----- PROVIDED RECORDS -----

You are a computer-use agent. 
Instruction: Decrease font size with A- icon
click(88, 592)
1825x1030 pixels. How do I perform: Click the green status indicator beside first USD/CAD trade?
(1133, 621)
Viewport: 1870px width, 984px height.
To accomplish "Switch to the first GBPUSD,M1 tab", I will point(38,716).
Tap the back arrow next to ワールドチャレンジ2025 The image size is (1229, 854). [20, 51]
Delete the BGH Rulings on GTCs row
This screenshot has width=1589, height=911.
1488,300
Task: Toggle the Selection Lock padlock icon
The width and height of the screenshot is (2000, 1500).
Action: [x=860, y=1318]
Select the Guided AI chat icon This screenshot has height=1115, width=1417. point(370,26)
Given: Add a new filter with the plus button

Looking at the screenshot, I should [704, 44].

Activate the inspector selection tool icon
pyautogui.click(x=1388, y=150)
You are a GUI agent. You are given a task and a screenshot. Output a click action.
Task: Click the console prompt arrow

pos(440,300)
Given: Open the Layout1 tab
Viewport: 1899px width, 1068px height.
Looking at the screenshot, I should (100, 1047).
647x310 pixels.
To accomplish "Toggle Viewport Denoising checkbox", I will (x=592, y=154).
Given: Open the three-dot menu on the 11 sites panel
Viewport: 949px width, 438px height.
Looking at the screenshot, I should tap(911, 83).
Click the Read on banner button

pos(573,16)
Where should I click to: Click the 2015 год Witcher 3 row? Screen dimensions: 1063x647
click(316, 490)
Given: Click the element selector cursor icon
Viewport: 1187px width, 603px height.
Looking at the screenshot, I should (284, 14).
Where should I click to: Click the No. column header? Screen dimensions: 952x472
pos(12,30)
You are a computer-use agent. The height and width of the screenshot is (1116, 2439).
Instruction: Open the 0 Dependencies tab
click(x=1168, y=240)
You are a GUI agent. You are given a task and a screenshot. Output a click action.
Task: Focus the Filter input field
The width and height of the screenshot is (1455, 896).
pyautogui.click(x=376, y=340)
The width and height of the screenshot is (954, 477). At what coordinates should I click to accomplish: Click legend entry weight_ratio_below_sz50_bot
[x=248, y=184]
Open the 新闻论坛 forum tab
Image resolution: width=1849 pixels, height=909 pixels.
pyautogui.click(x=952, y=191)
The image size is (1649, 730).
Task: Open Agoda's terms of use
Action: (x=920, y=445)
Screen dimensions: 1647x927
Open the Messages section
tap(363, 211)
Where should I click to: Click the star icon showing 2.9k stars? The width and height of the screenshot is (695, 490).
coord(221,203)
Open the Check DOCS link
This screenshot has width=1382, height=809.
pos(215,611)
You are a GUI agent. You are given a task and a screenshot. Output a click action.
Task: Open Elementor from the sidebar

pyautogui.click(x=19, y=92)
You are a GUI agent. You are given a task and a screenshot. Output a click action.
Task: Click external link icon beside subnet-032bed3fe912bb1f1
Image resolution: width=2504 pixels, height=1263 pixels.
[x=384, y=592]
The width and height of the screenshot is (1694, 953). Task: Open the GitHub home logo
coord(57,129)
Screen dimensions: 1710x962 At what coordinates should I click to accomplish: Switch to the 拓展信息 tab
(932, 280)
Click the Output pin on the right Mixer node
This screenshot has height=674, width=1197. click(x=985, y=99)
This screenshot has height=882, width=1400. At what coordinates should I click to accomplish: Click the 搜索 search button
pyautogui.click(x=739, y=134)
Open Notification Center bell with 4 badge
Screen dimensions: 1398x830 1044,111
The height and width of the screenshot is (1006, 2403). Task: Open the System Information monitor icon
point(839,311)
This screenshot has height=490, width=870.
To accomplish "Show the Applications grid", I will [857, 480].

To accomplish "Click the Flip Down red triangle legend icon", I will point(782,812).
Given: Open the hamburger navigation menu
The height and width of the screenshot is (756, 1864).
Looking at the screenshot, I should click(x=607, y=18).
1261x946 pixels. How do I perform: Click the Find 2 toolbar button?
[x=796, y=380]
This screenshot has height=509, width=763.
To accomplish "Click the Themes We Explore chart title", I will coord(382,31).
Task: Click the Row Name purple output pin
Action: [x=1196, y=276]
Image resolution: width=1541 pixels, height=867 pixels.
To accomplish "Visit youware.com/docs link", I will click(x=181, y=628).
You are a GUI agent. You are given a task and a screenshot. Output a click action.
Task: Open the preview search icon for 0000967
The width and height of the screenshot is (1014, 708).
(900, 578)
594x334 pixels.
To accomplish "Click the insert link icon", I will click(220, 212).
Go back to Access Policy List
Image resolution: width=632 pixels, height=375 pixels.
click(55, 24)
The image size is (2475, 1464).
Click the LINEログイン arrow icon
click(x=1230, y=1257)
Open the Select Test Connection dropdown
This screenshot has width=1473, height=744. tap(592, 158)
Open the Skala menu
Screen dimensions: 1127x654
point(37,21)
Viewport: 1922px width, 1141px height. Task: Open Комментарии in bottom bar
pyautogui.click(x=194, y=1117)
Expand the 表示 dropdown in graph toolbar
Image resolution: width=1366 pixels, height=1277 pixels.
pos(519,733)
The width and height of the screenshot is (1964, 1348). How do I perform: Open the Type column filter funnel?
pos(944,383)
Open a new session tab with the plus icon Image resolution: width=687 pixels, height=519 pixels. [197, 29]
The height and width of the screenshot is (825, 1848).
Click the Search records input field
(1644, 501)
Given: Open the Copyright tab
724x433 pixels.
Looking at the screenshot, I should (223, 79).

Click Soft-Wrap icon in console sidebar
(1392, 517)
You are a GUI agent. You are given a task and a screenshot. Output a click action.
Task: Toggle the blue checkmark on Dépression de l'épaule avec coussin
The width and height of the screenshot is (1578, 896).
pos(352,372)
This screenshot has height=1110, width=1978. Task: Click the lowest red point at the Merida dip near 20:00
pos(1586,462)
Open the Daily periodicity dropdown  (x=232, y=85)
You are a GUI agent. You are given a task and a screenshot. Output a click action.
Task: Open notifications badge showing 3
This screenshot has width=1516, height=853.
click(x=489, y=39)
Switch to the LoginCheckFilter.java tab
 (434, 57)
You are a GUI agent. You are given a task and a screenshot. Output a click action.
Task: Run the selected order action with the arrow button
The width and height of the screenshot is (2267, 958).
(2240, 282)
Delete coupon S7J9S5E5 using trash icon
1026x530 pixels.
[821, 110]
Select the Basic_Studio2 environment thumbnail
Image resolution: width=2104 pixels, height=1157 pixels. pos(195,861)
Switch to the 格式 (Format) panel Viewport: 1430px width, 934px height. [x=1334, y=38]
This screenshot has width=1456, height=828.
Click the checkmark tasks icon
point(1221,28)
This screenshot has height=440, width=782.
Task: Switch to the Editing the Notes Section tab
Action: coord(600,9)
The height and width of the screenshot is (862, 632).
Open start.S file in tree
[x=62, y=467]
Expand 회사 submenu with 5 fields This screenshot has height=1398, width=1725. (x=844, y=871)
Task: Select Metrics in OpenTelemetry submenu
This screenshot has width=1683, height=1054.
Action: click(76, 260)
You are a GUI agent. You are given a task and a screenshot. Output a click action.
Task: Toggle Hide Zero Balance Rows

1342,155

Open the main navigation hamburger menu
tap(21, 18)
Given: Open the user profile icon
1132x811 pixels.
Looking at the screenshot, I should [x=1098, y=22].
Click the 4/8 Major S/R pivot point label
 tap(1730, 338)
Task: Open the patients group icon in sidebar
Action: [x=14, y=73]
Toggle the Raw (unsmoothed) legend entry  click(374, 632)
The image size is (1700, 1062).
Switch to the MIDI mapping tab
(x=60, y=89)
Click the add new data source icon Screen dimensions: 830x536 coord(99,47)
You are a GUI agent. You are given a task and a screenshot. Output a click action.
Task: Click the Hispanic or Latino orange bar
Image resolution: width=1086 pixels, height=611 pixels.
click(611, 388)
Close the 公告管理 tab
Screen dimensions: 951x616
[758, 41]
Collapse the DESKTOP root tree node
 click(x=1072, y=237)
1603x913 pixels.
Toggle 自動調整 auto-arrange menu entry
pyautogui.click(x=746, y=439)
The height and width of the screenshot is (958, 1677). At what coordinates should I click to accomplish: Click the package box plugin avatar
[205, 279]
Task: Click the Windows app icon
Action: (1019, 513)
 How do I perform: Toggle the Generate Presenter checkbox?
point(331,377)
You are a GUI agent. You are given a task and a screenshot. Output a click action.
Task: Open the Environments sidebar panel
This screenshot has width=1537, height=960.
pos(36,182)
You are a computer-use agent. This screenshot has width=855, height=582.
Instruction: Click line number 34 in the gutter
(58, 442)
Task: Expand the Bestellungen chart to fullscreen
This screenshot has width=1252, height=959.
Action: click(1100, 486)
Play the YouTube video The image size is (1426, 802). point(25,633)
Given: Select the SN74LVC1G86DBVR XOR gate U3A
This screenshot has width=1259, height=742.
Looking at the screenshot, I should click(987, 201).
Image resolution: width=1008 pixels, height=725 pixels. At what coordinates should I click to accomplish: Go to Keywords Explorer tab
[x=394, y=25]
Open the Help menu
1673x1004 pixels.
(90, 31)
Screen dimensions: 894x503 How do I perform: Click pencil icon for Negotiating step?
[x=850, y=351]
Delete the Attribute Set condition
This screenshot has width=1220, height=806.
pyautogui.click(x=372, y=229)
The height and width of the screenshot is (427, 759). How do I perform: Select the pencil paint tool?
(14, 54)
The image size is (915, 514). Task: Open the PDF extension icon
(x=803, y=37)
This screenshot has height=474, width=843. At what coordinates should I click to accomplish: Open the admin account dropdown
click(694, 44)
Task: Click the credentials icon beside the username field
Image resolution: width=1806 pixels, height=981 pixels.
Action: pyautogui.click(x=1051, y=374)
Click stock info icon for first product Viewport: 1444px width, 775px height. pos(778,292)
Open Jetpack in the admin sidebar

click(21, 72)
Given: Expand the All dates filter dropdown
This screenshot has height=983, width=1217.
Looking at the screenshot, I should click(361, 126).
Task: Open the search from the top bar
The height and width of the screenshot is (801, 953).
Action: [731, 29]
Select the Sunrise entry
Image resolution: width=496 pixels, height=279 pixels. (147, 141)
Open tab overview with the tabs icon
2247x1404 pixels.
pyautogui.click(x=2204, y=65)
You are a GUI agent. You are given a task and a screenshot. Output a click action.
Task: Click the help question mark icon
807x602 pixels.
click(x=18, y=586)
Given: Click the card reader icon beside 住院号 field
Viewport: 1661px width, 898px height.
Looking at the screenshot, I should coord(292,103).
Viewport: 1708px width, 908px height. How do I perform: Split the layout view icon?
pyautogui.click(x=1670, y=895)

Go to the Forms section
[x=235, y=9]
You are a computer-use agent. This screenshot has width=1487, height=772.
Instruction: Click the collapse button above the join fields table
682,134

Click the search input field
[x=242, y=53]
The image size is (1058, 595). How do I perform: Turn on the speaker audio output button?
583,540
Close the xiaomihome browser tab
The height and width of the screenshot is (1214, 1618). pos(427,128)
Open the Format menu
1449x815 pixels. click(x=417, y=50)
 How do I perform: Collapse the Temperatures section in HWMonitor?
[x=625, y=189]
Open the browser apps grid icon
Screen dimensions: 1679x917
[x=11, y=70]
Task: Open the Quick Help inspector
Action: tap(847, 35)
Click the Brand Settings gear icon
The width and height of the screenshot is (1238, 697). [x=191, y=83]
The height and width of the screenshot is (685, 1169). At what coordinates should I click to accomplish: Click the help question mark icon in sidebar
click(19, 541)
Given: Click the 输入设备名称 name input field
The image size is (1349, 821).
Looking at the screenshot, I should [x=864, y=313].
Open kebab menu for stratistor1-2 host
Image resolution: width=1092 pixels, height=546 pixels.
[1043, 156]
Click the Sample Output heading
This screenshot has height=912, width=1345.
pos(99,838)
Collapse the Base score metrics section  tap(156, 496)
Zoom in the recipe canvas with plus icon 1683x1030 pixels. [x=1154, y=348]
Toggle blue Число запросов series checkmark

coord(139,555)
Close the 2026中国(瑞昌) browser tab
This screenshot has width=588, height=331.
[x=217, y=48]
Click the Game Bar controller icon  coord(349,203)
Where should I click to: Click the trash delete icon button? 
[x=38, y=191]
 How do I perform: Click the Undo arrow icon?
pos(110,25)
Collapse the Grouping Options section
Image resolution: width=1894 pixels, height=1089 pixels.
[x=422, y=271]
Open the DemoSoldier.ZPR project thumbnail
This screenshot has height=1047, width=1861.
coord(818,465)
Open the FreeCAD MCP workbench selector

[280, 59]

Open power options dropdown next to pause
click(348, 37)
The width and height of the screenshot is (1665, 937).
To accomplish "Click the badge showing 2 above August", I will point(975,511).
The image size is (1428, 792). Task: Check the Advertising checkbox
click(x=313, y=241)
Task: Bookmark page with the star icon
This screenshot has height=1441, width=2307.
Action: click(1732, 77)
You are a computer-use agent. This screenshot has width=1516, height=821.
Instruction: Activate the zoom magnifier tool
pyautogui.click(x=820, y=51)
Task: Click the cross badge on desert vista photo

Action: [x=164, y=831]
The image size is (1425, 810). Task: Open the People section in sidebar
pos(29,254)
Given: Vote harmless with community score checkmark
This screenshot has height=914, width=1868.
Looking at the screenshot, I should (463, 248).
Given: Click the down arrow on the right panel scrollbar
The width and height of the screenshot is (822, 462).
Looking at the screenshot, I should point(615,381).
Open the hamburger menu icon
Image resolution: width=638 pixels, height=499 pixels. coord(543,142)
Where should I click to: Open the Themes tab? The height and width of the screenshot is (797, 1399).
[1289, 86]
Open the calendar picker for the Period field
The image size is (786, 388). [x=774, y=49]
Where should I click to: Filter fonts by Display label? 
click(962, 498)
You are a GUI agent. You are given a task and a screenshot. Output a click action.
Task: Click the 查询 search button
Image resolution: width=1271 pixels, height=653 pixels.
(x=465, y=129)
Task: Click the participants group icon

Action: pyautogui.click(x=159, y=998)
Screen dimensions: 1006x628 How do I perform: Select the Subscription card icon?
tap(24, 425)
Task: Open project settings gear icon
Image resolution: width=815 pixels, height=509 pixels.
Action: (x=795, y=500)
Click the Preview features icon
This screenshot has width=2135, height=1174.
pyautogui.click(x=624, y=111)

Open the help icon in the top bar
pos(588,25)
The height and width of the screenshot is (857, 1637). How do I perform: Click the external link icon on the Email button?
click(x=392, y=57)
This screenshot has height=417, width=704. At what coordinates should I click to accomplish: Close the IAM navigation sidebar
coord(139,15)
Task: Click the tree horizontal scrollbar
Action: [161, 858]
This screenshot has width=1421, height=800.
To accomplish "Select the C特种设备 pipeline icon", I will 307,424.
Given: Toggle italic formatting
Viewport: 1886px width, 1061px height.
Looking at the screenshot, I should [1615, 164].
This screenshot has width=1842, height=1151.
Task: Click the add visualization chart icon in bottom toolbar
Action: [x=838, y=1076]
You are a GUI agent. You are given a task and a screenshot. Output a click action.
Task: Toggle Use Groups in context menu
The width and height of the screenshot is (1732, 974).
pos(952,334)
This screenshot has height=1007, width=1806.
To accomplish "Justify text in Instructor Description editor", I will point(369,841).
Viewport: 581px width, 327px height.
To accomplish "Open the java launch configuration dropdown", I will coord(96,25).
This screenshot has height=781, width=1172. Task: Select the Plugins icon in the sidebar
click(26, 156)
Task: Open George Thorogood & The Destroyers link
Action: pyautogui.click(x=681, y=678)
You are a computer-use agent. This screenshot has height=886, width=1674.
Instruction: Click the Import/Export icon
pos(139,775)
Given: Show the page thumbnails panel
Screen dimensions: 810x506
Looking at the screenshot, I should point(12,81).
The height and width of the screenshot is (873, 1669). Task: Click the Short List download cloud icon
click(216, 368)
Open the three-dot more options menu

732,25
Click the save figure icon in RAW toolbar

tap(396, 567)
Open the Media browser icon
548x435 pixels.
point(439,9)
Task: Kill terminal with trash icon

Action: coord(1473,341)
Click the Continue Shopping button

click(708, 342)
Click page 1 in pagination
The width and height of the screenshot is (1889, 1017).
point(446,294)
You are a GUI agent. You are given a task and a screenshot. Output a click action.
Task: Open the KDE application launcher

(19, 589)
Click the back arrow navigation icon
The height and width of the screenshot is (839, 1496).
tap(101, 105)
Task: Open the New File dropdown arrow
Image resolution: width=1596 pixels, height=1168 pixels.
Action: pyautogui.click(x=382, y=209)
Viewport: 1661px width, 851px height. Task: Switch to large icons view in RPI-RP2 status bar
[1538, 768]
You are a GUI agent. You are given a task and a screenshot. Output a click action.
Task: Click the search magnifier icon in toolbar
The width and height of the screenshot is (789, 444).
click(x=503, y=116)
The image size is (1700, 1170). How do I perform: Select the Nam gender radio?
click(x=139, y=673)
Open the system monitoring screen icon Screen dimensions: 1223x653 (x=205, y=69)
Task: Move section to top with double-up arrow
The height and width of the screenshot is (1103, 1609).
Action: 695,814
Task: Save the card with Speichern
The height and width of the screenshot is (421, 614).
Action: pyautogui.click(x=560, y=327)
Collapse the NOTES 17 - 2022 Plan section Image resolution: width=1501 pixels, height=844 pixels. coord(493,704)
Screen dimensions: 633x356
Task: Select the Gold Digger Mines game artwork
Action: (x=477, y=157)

-----

▸ **ASSIGNED TASK**: From the line that contains "Task: Save the card with Speichern" through the last line of the listing, every line is to be restated word for word, both ends included.

▸ **YOUR RESPONSE**:
Task: Save the card with Speichern
The height and width of the screenshot is (421, 614).
Action: pyautogui.click(x=560, y=327)
Collapse the NOTES 17 - 2022 Plan section Image resolution: width=1501 pixels, height=844 pixels. coord(493,704)
Screen dimensions: 633x356
Task: Select the Gold Digger Mines game artwork
Action: (x=477, y=157)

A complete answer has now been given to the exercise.